→ Given records
==========
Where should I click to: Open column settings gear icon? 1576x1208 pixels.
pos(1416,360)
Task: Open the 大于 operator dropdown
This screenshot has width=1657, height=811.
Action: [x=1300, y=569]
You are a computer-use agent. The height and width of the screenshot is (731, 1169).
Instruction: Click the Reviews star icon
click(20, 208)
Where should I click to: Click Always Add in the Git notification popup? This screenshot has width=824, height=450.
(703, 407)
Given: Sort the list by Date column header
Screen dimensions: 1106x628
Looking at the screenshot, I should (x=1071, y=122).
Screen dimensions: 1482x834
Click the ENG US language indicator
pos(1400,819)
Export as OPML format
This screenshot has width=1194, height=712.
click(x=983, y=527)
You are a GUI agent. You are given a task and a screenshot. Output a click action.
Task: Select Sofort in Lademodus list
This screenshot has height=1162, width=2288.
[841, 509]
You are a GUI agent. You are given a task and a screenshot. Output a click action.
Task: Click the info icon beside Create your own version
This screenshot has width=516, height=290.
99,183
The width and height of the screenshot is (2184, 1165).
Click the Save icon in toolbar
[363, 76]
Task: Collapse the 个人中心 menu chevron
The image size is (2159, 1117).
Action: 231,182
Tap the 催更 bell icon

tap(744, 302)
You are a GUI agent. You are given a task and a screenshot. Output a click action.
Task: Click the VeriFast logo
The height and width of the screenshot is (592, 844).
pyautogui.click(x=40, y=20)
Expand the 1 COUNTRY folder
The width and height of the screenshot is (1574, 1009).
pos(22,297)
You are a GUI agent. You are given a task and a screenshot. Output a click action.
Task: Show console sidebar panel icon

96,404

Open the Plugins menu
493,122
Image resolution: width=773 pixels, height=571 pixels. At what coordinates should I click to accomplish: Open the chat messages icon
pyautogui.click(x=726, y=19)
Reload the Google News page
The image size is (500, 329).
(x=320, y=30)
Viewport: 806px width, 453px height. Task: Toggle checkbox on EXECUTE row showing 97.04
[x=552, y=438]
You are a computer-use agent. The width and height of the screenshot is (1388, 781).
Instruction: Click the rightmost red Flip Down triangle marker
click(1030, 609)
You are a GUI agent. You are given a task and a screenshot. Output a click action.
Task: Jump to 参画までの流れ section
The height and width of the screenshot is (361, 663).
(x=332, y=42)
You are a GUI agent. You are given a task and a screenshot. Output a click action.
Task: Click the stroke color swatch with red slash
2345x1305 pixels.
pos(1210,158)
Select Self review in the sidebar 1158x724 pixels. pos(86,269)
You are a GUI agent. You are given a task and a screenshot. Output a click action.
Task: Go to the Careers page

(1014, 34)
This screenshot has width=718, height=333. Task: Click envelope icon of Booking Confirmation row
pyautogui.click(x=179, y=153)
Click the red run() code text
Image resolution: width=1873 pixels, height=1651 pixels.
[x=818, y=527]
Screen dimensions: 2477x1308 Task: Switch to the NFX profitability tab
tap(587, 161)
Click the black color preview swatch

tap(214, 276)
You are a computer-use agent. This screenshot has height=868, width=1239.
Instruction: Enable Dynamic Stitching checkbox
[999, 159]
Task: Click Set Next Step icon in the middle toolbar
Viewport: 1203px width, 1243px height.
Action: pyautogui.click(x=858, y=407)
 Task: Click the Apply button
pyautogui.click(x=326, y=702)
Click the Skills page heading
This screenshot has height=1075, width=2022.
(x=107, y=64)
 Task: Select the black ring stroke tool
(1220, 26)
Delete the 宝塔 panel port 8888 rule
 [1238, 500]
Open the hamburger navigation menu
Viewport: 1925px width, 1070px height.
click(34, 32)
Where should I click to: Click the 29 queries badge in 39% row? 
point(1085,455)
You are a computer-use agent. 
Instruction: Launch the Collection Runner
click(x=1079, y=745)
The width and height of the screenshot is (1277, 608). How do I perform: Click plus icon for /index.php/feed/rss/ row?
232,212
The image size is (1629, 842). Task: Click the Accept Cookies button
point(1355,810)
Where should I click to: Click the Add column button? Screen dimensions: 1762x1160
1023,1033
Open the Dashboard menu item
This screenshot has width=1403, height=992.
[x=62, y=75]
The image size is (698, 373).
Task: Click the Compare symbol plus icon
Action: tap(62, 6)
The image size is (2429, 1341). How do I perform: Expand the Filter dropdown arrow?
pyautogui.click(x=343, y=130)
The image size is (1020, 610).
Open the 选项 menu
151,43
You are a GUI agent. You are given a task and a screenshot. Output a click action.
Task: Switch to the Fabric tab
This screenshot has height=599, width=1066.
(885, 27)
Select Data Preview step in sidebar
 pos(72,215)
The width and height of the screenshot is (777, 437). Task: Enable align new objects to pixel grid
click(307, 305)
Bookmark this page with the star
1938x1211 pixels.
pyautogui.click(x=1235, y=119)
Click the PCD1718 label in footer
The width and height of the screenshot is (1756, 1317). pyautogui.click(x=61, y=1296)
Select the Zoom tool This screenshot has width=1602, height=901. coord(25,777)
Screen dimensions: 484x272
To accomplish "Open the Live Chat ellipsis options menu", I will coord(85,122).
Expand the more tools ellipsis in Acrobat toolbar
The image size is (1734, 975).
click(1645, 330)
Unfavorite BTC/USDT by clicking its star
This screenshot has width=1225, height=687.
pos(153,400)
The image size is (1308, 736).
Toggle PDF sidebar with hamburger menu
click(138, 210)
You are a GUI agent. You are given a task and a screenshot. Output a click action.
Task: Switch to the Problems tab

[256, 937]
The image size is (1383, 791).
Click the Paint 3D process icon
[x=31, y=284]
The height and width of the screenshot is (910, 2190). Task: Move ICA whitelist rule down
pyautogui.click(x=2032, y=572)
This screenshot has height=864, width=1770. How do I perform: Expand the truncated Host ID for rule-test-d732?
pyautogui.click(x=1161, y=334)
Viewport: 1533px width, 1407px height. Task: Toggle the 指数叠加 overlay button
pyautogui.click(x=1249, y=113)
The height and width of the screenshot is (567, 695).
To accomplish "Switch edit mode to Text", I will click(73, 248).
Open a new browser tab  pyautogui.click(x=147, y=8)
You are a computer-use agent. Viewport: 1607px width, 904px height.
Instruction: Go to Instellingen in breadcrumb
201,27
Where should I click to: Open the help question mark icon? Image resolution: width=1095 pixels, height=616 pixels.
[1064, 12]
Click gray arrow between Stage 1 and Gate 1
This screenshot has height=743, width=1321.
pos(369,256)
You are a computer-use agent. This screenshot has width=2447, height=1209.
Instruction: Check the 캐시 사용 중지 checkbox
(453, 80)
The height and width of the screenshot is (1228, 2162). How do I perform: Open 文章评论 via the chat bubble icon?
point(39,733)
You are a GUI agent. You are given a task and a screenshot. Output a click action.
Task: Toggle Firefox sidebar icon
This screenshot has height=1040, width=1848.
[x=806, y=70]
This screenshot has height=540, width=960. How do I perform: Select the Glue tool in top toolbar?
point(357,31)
==========
→ What you have to do
The response must repeat exactly the lines from the top of the material through the line containing "You are a computer-use agent. The height", both included, with no other output.

→ Expected answer
Where should I click to: Open column settings gear icon? 1576x1208 pixels.
pos(1416,360)
Task: Open the 大于 operator dropdown
This screenshot has width=1657, height=811.
Action: [x=1300, y=569]
You are a computer-use agent. The height and width of the screenshot is (731, 1169).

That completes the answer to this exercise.